In the second ODI against New Zealand, Finn trialled a new, shortened run-up - with four strides removed - but still clipped the stumps at one point during the match. It was the exasperated expression on the Middlesex bowler's face on a world-weary trudge back to his mark that said it all.
As with most things in world cricket, this was all Graeme Smith's fault. The issue came to wider attention during England's home series against South Africa last summer, after a complaint from the batsmen - Smith in particular - that it was causing a distraction during the second Test at Headingley.
Clearly a touch of cheeky and brazen gamesmanship, it worked wonders for the tourists as England's prized hitman was almost immediately left subdued and shaken.
Smith was caught at slip off a fine delivery from Finn that was called dead-ball by the umpires, as Finn had clipped the stumps at the non-striker's end. At the time, the MCC announced that it would review the laws, but that was laughed off as being a 'committee matter' in the same way that the choice of white wine in the members' bars is reviewed bi-monthly.

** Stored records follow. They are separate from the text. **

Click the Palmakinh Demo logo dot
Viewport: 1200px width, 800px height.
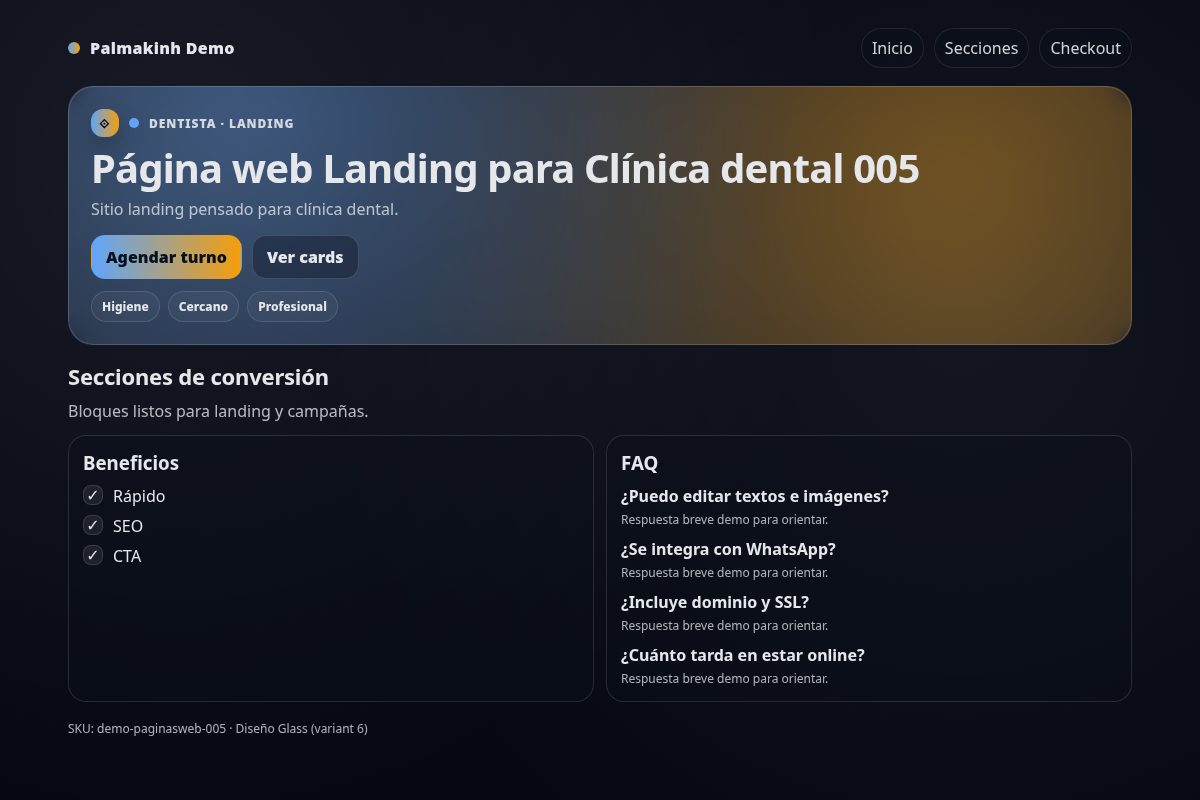click(73, 47)
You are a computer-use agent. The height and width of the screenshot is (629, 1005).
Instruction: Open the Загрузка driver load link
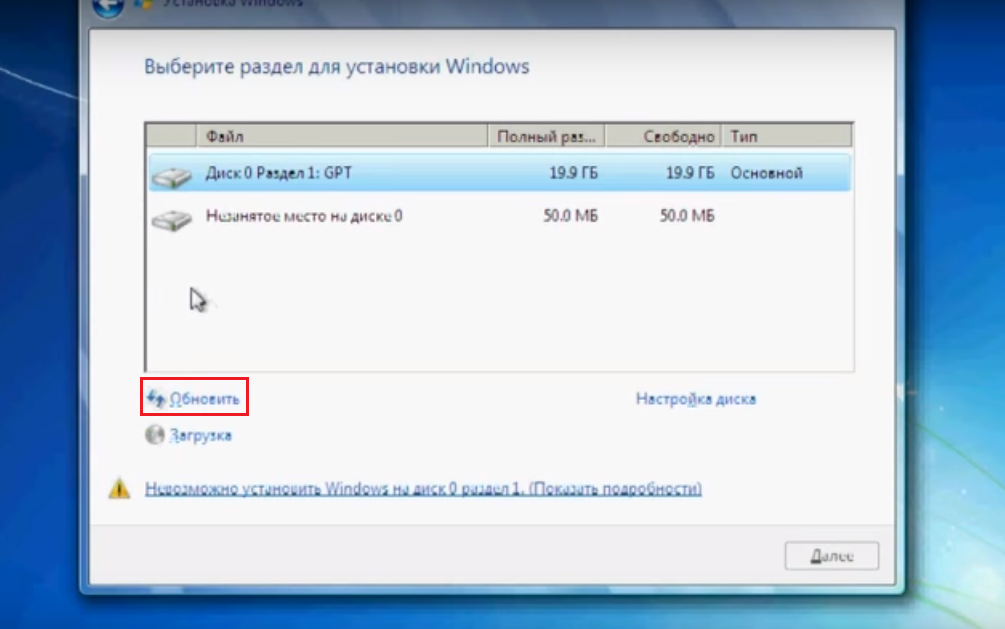click(x=200, y=435)
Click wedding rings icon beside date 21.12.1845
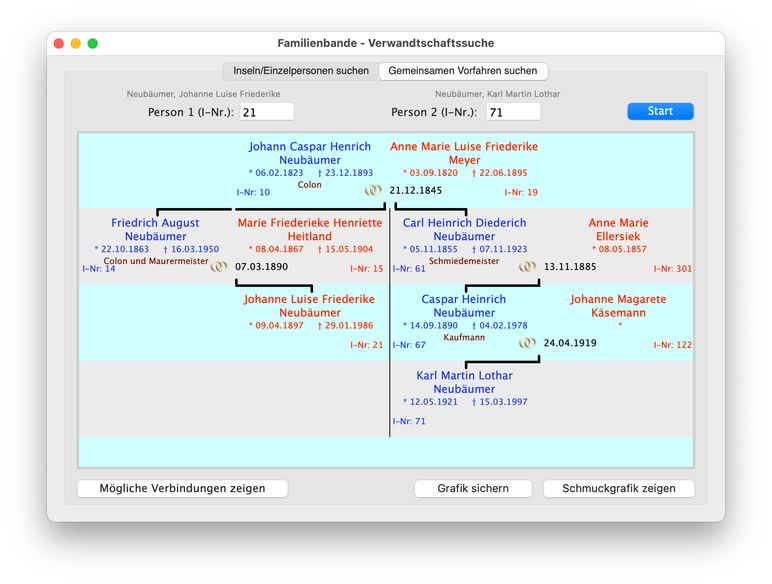772x584 pixels. [x=373, y=190]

Finn had been allowed one warning per series before a dead-ball was called, but even this on-the-hoof solution was not deemed fair or reasonable.
The half-baked previous ruling caused utter chaos earlier in the tour of New Zealand when Finn collided with the stumps during the second ODI and Brendon McCullum – of course – slogged it away for four. On this occasion, umpire Rod 'I've only got one set of eyes!' Tucker rather bizarrely allowed the delivery to stand as legal, and Alastair Cook could be heard on the stump mic asking him why a dead-ball wasn't called as it was earlier in the tour.
White coats have previously only been able to refer to 'Law 23.4(b)(iv)', which clearly (well, actually not very clearly at all) states that a dead-ball should be called whenever a batsman is "distracted by any noise or movement or in any other way while he is preparing to receive, or receiving a delivery".
But - hoorah! - the new ruling will now come into effect from October of this year, but the famously indecisive ICC can decide to implement the change immediately to reflect the law-to-be if they so wish.
Without doubt, the rule change is a good one: a dead ball from Finn could have prevented the winning runs being scored in the final over of a crucial match. Equally, he could have just continued to take wickets off 'dead balls' with the farcical scenes that duly follow.
Time for some deliciously pompous quotes from an 'egg 'n bacon' tie-wearing MCC suit...
"The MCC continues to act as a robust guardian of the laws of cricket, and must ensure that it consults widely within the amateur and professional game before making changes that will affect anyone who plays the game," the MCC's head of cricket, John Stephenson, said.
"The MCC's decision today to make the breaking of the stumps during the act of delivery a no-ball provides clarity to the situation and removes the need for a subjective assessment to be made by the umpire as to whether the striker has been genuinely distracted or not. It also ensures that the striker will still be credited with any runs that he scores from the delivery, and will act as a significant disincentive to the bowler from doing it."
Has that cleared things up satisfactorily? Okay, no - well we tried.
Cowers has always had a certain amount of scepticism that the 'MCC's Laws sub-committee' actually existed beyond a group of elderly gents meeting at The Ball and Bails pub every Thursday evening for a game of bridge, much like the mysterious Football Pools Panel, but this intervention has finally put that shameful misconception to bed.
The good old game of cricket now has a new (well, amended) law to add to the books and books of others - another quirk for ardent supporters to have to try to explain to their friends and family - and it's all Finn's fault, or Smith's, or both.
It's now time for the England paceman to well and truly shake this 'bad habit' of his, ensure that it does not now result in costly no-balls for his side, and to put his name in the history books of the game for all the right reasons.